Tra le aziende che hanno scelto di bloccare gli acquisti agli utenti russi c’è anche Epic Games, la società che ha sviluppato Fortnite

Dopo aver ospitato l’edizione del 2018, la Russia non parteciperà ai Mondiali di calcio del 2022 che si terranno in Qatar. La decisione è stata presa il 28 febbraio dalla Fifa e nei giorni scorsi è stata trasferita anche su un altro piano. Tra i tanti settori che hanno scelto di chiudere i ponti con Mosca dopo l’invasione in Ucraina c’è anche quello dei videogiochi. Ea Sports, divisione di Electronic Arts, ha deciso di togliere la nazionale russa da tutti i suoi titoli a tema calcio: Fifa 2022, Fifa Mobile e Fifa Online. I giocatori poi non potranno più scegliere squadre russe e, secondo le indiscrezioni, presto il divieto di gioco verrà esteso anche ad altri elementi collegati con la Russia come le tifoserie o gli stadi: «EA Sports è solidale con il popolo ucraino e come molte altre voci del mondo del calcio chiede la pace e la fine dell’invasione dell’Ucraina. In linea con i nostri partner FIFA e UEFA, EA Sports ha iniziato il processo di rimozione della nazionale russa e di tutti i club russi dalle produzioni EA Sports FIFA».


Oltre ad aver eliminato i contenuti legati alla Russia, la casa di produzione Electronic Arts ha deciso di non vendere più i suoi titoli in tutta la nazione. Sono tante le aziende del settore che hanno scelto di seguire questa strada. Microsoft ha chiuso le vendite di tutti i suoi prodotti, comprese le Xbox, Sony ha rinviato il lancio in Russia di Gran Turismo 7, Activision Blizzard ha bloccato le vendite di nuovi titoli e ha deciso di fermare anche le vendite in game, gli acquisti fatti all’interno del gioco da chi è già in possesso del titolo. L’ultima azienda che ha deciso di adottare questa strategia è Epic Games, la casa che sviluppa il colosso Fortnite. In una nota pubblicata nelle ultime ore ha spiegato che «sta interrompendo il commercio con la Russia in risposta alla sua invasione dell’Ucraina». Epic Games ha chiarito però che Fortnite rimarrà accessibile per permettere ai giocatori russi di comunicare con il resto del mondo.


Esport, bloccate le partecipazioni dei giocatori professionisti

Anche i videogiocatori professionisti sono stati colpiti dalla serie di blocchi che hanno riguardato la Russia negli ultimi giorni.
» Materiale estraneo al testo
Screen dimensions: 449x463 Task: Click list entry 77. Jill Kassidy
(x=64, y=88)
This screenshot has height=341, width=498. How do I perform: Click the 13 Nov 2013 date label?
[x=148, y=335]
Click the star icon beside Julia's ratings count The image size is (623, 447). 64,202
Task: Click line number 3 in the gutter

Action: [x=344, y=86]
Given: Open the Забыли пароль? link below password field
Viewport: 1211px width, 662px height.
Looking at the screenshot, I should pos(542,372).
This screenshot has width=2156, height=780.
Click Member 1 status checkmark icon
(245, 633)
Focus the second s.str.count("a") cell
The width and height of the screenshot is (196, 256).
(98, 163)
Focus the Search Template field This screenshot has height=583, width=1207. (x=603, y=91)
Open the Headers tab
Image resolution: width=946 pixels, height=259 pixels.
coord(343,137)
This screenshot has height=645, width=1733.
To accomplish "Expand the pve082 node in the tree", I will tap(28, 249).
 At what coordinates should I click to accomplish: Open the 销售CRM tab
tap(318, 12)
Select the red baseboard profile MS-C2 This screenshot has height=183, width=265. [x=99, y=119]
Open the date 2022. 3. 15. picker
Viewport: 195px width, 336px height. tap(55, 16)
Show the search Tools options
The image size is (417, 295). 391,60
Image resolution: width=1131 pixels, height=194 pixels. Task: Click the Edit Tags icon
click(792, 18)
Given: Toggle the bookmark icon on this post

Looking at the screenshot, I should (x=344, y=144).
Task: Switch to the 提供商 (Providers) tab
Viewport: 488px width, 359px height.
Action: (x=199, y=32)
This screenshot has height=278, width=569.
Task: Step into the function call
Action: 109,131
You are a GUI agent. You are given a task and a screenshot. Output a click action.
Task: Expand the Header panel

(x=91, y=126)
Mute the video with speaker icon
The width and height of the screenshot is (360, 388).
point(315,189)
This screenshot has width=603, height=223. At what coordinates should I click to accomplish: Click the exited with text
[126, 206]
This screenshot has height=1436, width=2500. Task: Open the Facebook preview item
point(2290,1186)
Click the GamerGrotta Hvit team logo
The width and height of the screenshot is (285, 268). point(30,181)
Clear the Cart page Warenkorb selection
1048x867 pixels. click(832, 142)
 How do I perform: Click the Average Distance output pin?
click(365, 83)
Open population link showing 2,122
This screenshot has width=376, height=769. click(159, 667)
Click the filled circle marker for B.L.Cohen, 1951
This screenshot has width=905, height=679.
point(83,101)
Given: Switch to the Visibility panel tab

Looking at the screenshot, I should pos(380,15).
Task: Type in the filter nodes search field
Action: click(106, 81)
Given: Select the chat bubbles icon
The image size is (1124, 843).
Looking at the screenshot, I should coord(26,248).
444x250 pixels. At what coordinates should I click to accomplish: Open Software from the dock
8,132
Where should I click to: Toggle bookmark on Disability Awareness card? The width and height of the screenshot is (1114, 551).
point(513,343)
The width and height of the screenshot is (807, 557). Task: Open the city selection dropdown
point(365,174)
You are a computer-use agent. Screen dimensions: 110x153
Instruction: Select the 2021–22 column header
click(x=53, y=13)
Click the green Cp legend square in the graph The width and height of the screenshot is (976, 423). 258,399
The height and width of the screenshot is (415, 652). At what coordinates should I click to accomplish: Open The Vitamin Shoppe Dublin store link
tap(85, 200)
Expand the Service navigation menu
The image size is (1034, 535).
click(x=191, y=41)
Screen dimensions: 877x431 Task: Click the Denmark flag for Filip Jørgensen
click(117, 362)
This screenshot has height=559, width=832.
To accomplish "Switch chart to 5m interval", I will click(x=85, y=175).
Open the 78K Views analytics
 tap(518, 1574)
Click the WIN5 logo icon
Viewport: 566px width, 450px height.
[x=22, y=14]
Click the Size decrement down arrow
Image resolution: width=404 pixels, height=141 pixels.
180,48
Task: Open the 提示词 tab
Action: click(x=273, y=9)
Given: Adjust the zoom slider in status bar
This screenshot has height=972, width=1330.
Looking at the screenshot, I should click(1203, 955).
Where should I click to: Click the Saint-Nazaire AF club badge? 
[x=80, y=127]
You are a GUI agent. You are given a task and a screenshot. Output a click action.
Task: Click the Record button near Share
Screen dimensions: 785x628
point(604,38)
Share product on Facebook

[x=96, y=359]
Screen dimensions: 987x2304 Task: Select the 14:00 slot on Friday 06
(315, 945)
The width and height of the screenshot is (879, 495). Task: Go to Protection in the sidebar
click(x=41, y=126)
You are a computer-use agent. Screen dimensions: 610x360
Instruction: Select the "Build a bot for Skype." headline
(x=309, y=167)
Esl, società tedesca che organizza tornei di eSports in tutto il mondo, ha chiarito che tutti i giocatori e le squadre che hanno legami con il governo russo non potranno più partecipare ai suoi tornei. Il team Virtus.pro ha già accusato Esl di aver messo in atto un’operazione di cancel culture contro tutto ciò che riguarda la Russia. Sulla stessa linea di Esl anche Blast Premier, l’associazione nota per organizzare i tornei competitivi di Counter Strike.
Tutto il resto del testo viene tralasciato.